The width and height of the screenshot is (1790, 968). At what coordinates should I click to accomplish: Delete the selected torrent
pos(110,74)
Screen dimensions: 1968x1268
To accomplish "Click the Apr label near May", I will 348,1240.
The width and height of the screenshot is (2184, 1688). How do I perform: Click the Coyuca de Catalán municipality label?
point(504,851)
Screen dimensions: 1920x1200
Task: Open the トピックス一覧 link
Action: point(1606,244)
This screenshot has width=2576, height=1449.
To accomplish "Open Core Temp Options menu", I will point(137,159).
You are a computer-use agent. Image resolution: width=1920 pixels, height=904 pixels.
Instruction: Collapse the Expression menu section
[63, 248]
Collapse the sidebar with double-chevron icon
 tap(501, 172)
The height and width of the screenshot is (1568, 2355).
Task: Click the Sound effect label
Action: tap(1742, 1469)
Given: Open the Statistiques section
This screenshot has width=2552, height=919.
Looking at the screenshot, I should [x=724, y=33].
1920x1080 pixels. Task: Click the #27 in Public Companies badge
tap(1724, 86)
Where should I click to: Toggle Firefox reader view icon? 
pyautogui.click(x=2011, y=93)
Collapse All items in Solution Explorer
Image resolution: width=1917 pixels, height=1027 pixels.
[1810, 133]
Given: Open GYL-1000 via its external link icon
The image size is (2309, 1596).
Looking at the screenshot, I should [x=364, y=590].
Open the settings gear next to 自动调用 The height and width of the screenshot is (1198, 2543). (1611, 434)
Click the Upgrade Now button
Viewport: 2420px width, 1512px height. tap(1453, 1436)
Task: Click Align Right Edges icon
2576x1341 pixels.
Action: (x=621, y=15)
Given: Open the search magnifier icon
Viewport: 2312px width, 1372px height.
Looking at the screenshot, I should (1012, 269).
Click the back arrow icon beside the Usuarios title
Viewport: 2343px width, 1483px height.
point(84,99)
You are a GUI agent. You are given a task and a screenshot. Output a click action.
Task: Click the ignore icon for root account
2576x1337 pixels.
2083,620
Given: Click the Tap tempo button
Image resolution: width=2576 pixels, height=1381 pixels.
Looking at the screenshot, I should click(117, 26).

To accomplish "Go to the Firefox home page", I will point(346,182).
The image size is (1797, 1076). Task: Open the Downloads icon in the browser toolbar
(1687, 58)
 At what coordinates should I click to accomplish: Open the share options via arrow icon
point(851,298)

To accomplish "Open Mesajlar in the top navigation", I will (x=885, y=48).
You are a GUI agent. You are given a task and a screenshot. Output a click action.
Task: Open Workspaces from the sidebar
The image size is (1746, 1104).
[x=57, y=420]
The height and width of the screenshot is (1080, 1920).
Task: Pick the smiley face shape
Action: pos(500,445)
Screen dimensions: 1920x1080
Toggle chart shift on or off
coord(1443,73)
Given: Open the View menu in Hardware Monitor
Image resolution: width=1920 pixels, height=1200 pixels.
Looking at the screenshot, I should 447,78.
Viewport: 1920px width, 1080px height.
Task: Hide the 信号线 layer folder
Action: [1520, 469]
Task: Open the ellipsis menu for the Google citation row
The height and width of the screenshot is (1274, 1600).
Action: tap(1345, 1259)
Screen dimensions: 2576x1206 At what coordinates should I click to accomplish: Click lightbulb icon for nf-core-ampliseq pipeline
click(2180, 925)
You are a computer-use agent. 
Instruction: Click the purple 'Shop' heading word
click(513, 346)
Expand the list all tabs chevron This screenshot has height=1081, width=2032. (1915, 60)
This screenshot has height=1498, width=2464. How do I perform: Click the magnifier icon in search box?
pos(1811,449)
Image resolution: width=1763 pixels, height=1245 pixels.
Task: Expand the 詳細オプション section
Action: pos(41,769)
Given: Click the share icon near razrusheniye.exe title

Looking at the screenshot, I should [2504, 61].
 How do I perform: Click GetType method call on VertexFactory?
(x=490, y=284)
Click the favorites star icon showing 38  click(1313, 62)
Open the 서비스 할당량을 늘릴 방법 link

_ _ _ _ _

=== Your instructions ===
The full listing must be copied exactly, every line included.

=== Expected answer ===
The width and height of the screenshot is (1790, 968). At what coordinates should I click to accomplish: Delete the selected torrent
pos(110,74)
Screen dimensions: 1968x1268
To accomplish "Click the Apr label near May", I will 348,1240.
The width and height of the screenshot is (2184, 1688). How do I perform: Click the Coyuca de Catalán municipality label?
point(504,851)
Screen dimensions: 1920x1200
Task: Open the トピックス一覧 link
Action: point(1606,244)
This screenshot has width=2576, height=1449.
To accomplish "Open Core Temp Options menu", I will point(137,159).
You are a computer-use agent. Image resolution: width=1920 pixels, height=904 pixels.
Instruction: Collapse the Expression menu section
[63, 248]
Collapse the sidebar with double-chevron icon
 tap(501, 172)
The height and width of the screenshot is (1568, 2355).
Task: Click the Sound effect label
Action: tap(1742, 1469)
Given: Open the Statistiques section
This screenshot has width=2552, height=919.
Looking at the screenshot, I should [x=724, y=33].
1920x1080 pixels. Task: Click the #27 in Public Companies badge
tap(1724, 86)
Where should I click to: Toggle Firefox reader view icon? 
pyautogui.click(x=2011, y=93)
Collapse All items in Solution Explorer
Image resolution: width=1917 pixels, height=1027 pixels.
[1810, 133]
Given: Open GYL-1000 via its external link icon
The image size is (2309, 1596).
Looking at the screenshot, I should [x=364, y=590].
Open the settings gear next to 自动调用 The height and width of the screenshot is (1198, 2543). (1611, 434)
Click the Upgrade Now button
Viewport: 2420px width, 1512px height. tap(1453, 1436)
Task: Click Align Right Edges icon
2576x1341 pixels.
Action: (x=621, y=15)
Given: Open the search magnifier icon
Viewport: 2312px width, 1372px height.
Looking at the screenshot, I should (1012, 269).
Click the back arrow icon beside the Usuarios title
Viewport: 2343px width, 1483px height.
point(84,99)
You are a GUI agent. You are given a task and a screenshot. Output a click action.
Task: Click the ignore icon for root account
2576x1337 pixels.
2083,620
Given: Click the Tap tempo button
Image resolution: width=2576 pixels, height=1381 pixels.
Looking at the screenshot, I should click(117, 26).

To accomplish "Go to the Firefox home page", I will point(346,182).
The image size is (1797, 1076). Task: Open the Downloads icon in the browser toolbar
(1687, 58)
 At what coordinates should I click to accomplish: Open the share options via arrow icon
point(851,298)

To accomplish "Open Mesajlar in the top navigation", I will (x=885, y=48).
You are a GUI agent. You are given a task and a screenshot. Output a click action.
Task: Open Workspaces from the sidebar
The image size is (1746, 1104).
[x=57, y=420]
The height and width of the screenshot is (1080, 1920).
Task: Pick the smiley face shape
Action: pos(500,445)
Screen dimensions: 1920x1080
Toggle chart shift on or off
coord(1443,73)
Given: Open the View menu in Hardware Monitor
Image resolution: width=1920 pixels, height=1200 pixels.
Looking at the screenshot, I should 447,78.
Viewport: 1920px width, 1080px height.
Task: Hide the 信号线 layer folder
Action: [1520, 469]
Task: Open the ellipsis menu for the Google citation row
The height and width of the screenshot is (1274, 1600).
Action: tap(1345, 1259)
Screen dimensions: 2576x1206 At what coordinates should I click to accomplish: Click lightbulb icon for nf-core-ampliseq pipeline
click(2180, 925)
You are a computer-use agent. 
Instruction: Click the purple 'Shop' heading word
click(513, 346)
Expand the list all tabs chevron This screenshot has height=1081, width=2032. (1915, 60)
This screenshot has height=1498, width=2464. How do I perform: Click the magnifier icon in search box?
pos(1811,449)
Image resolution: width=1763 pixels, height=1245 pixels.
Task: Expand the 詳細オプション section
Action: pos(41,769)
Given: Click the share icon near razrusheniye.exe title

Looking at the screenshot, I should [2504, 61].
 How do I perform: Click GetType method call on VertexFactory?
(x=490, y=284)
Click the favorites star icon showing 38  click(1313, 62)
Open the 서비스 할당량을 늘릴 방법 link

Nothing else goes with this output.